• [TEXTE À ANALYSER]
KJV/MSS : La richesse pétrolière au Venezuela a permis à ce pays d’apporter de l’aide aux communautés pauvres en Occident, y compris à New York ou à Londres, et a également permis à ce pays de racheter la dette de l’Argentine, de la Bolivie et de l’Equateur. Que pouvez-vous dire de l’usage qui est fait par le Venezuela de sa richesse pétrolière ?

Chomsky : Commençons par l’aide qui est apporté à l’Occident, quelque chose d’assez ironique. Tout cela a une histoire. Tout a commencé avec un programme, ici justement, à Boston, où je me trouve. Ce qui s’est passé c’est qu’un groupe de sénateurs s’est adressé aux huit principales entreprises pétrolières pour leur demander si elles pouvaient aider momentanée les pauvres des Etats-Unis, pour qu’ils puissent passez le terrible hiver, parce qu’ils ne pouvaient pas payer leurs factures de chauffage en raison des prix élevés du pétrole. Les sénateurs ont obtenu une seule réponse, de CITGO, l’entreprise qui appartient à l’Etat vénézuélien, et cette entreprise a en effet fourni temporairement du gasoil bon marché à Boston, puis dans le Bronx à New York, puis ailleurs, le temps de ce terrible hiver. C’est l’aide à l’Occident. C’est donc un peu plus complexe que de dire : Chávez donne de l’aide.

• [CONSIGNE À SUIVRE] Résumez sous forme de liste le paragraphe du texte qui commence par « Chomsky : Commençons par l'aide », en conservant ses faits principaux. Le listing qui suit constitue un matériau indépendant du texte.

• [EXTRAITS DU LISTING]
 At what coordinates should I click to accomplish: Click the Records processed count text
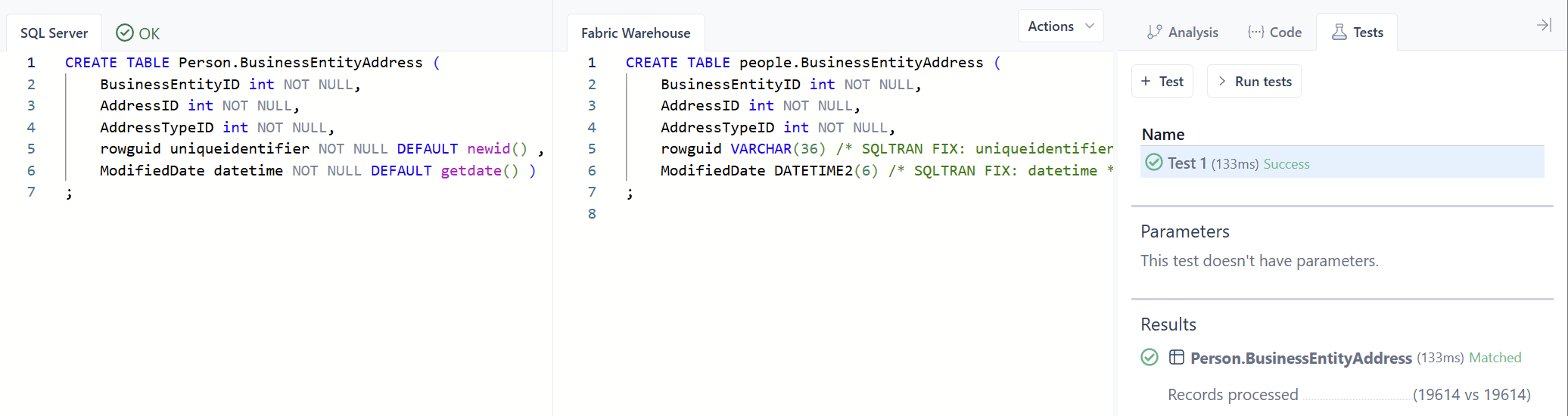coord(1470,395)
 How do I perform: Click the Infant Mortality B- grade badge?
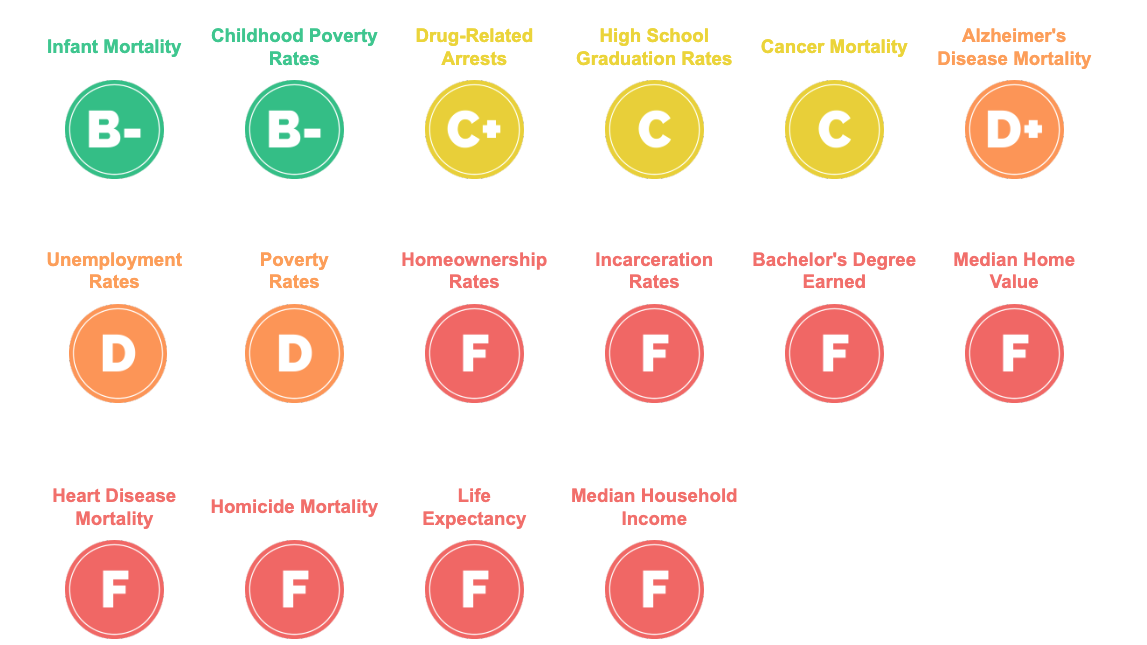114,130
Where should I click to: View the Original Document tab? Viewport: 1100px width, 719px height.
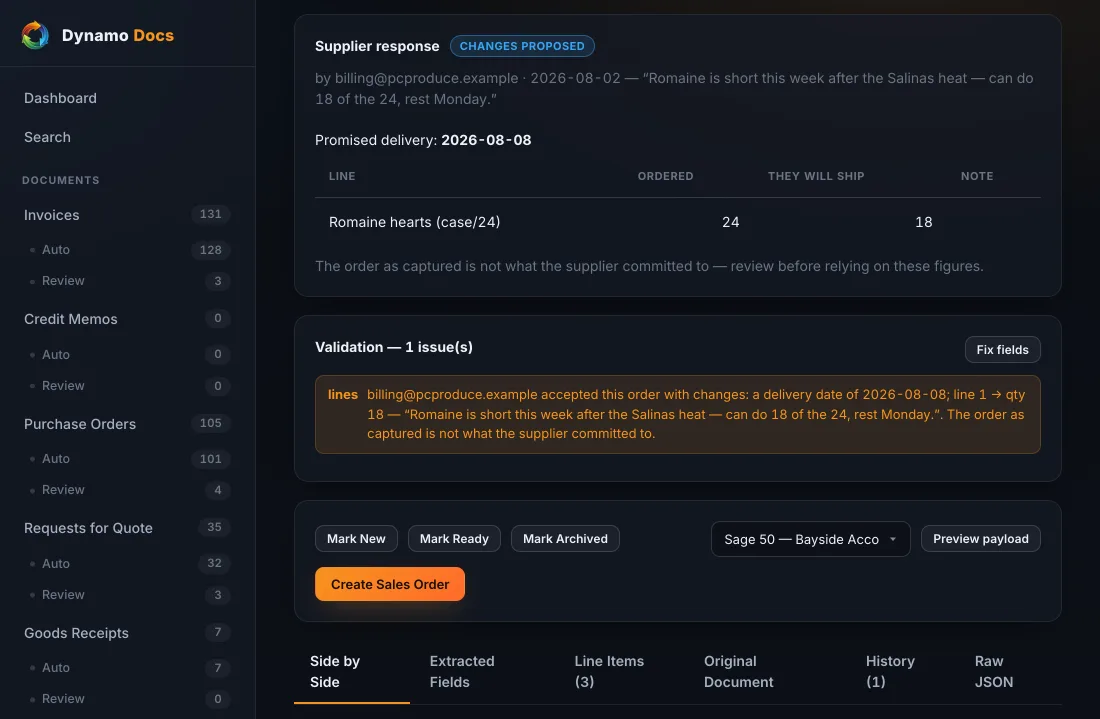738,671
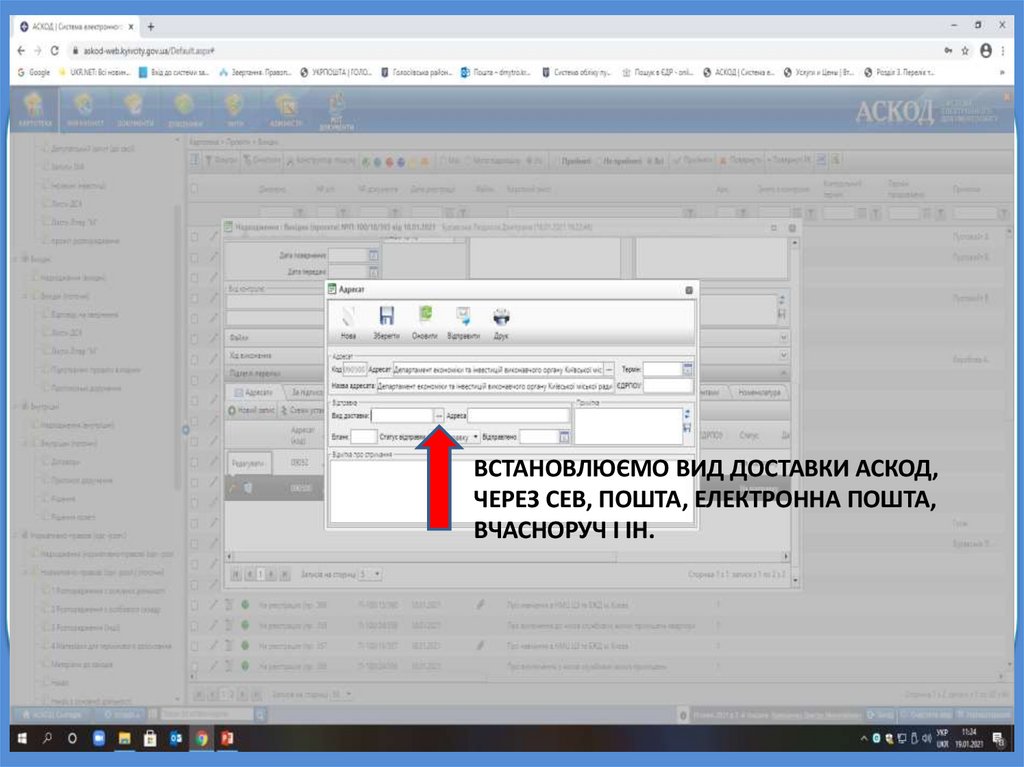Open the Адресат lookup ellipsis button
Screen dimensions: 1024x767
click(x=609, y=368)
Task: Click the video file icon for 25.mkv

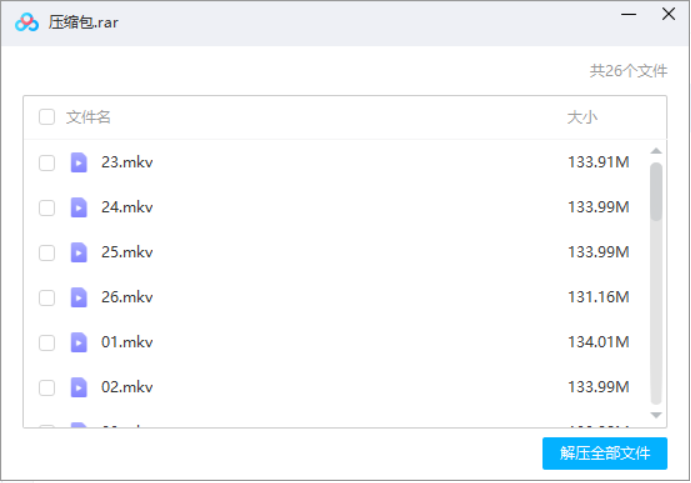Action: tap(79, 253)
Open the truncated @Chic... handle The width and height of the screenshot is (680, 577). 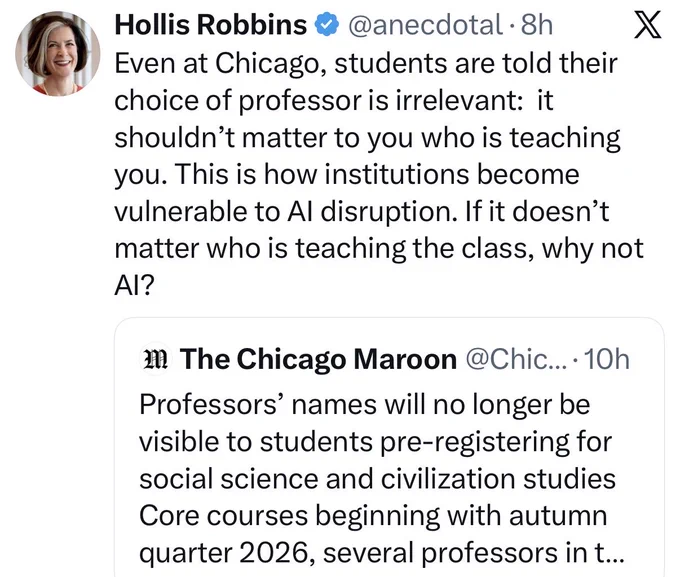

• [TÂCHE ACCOMPLIE]
- Chomsky juge assez ironique l'aide apportée par le Venezuela à l'Occident, qui a une histoire.
- Cette aide est partie d'un programme à Boston.
- Un groupe de sénateurs a demandé aux huit principales entreprises pétrolières d'aider momentanément les pauvres des États-Unis à passer un terrible hiver. Ces personnes ne pouvaient pas payer leurs factures de chauffage à cause des prix élevés du pétrole.
- Seule CITGO, l'entreprise appartenant à l'État vénézuélien, a répondu.
- CITGO a fourni temporairement du gasoil bon marché à Boston, puis dans le Bronx à New York, puis ailleurs, le temps de cet hiver.
- Selon Chomsky, la situation est donc plus complexe que de dire que Chávez donne de l'aide.